TRY IT >> Look below for the line that contains "Get started (109, 589)", then copy it and each following line exactly, through and including the line that contains "Für die Kommunikation".

EXTRACTED INFORMATION >>
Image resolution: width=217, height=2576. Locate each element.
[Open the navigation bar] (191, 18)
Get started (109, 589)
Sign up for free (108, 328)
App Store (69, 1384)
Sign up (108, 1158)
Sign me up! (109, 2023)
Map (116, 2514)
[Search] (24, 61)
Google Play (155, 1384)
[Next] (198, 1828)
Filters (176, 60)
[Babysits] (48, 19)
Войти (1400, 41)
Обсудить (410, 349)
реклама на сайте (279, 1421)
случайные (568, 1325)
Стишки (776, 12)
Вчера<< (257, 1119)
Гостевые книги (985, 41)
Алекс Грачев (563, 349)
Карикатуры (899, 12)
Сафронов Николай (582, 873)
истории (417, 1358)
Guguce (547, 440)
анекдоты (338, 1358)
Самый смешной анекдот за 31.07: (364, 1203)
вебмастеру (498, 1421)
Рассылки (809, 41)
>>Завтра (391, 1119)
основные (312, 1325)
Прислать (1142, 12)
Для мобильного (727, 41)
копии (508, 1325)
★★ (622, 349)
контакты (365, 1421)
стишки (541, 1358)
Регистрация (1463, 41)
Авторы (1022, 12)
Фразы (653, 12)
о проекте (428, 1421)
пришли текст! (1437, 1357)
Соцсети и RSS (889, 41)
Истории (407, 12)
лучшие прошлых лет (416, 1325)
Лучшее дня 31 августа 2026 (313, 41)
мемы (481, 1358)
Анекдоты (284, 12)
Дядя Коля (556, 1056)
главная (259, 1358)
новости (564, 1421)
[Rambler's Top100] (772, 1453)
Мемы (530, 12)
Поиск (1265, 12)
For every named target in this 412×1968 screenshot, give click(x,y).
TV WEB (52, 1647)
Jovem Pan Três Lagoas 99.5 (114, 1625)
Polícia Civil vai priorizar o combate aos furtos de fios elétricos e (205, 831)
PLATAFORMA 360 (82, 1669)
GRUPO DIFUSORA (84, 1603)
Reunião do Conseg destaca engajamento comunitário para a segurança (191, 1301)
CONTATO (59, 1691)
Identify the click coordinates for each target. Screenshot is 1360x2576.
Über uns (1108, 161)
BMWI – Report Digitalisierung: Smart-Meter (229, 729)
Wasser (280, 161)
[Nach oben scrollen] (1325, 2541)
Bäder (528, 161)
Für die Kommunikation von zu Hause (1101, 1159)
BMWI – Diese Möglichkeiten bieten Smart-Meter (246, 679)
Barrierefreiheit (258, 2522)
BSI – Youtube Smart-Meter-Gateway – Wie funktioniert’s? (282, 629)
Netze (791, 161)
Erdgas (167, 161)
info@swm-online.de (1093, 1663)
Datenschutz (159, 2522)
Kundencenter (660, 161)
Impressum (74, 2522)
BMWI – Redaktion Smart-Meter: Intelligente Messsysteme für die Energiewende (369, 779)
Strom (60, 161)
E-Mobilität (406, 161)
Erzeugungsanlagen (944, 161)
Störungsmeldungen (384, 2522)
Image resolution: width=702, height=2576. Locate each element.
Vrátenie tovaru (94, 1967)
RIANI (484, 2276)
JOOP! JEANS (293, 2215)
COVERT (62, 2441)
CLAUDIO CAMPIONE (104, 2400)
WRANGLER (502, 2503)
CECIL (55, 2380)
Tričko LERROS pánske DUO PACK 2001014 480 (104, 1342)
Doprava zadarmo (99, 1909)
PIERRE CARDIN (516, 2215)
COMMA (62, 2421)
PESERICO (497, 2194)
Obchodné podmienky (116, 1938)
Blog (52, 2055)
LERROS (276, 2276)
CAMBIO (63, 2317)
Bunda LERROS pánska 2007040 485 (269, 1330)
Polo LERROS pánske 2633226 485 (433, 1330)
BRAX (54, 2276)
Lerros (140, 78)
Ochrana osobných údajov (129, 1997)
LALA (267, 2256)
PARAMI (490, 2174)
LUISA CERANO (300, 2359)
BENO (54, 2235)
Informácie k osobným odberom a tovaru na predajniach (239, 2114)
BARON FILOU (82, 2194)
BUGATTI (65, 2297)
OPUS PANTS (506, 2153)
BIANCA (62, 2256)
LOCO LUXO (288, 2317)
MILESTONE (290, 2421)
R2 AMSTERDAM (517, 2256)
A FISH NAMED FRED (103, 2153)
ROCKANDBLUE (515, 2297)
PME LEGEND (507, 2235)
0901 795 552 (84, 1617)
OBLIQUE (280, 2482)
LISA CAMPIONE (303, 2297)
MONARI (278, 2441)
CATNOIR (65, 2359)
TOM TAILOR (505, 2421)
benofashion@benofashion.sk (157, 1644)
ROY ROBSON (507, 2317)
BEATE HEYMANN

ANSWER FOR THIS EXERCISE >>
Get started (109, 589)
Sign up for free (108, 328)
App Store (69, 1384)
Sign up (108, 1158)
Sign me up! (109, 2023)
Map (116, 2514)
[Search] (24, 61)
Google Play (155, 1384)
[Next] (198, 1828)
Filters (176, 60)
[Babysits] (48, 19)
Войти (1400, 41)
Обсудить (410, 349)
реклама на сайте (279, 1421)
случайные (568, 1325)
Стишки (776, 12)
Вчера<< (257, 1119)
Гостевые книги (985, 41)
Алекс Грачев (563, 349)
Карикатуры (899, 12)
Сафронов Николай (582, 873)
истории (417, 1358)
Guguce (547, 440)
анекдоты (338, 1358)
Самый смешной анекдот за 31.07: (364, 1203)
вебмастеру (498, 1421)
Рассылки (809, 41)
>>Завтра (391, 1119)
основные (312, 1325)
Прислать (1142, 12)
Для мобильного (727, 41)
копии (508, 1325)
★★ (622, 349)
контакты (365, 1421)
стишки (541, 1358)
Регистрация (1463, 41)
Авторы (1022, 12)
Фразы (653, 12)
о проекте (428, 1421)
пришли текст! (1437, 1357)
Соцсети и RSS (889, 41)
Истории (407, 12)
лучшие прошлых лет (416, 1325)
Лучшее дня 31 августа 2026 (313, 41)
мемы (481, 1358)
Анекдоты (284, 12)
Дядя Коля (556, 1056)
главная (259, 1358)
новости (564, 1421)
[Rambler's Top100] (772, 1453)
Мемы (530, 12)
Поиск (1265, 12)
For every named target in this 412×1968 screenshot, give click(x,y).
TV WEB (52, 1647)
Jovem Pan Três Lagoas 99.5 (114, 1625)
Polícia Civil vai priorizar o combate aos furtos de fios elétricos e (205, 831)
PLATAFORMA 360 (82, 1669)
GRUPO DIFUSORA (84, 1603)
Reunião do Conseg destaca engajamento comunitário para a segurança (191, 1301)
CONTATO (59, 1691)
Identify the click coordinates for each target. Screenshot is 1360x2576.
Über uns (1108, 161)
BMWI – Report Digitalisierung: Smart-Meter (229, 729)
Wasser (280, 161)
[Nach oben scrollen] (1325, 2541)
Bäder (528, 161)
Für die Kommunikation von zu Hause (1101, 1159)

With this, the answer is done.